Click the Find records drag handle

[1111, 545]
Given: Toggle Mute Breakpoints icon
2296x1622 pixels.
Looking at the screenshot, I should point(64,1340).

┄┄┄┄┄┄

> _Task instructions_
Return every line of the material word for word.

> _Your response_
Click the Find records drag handle

[1111, 545]
Given: Toggle Mute Breakpoints icon
2296x1622 pixels.
Looking at the screenshot, I should point(64,1340).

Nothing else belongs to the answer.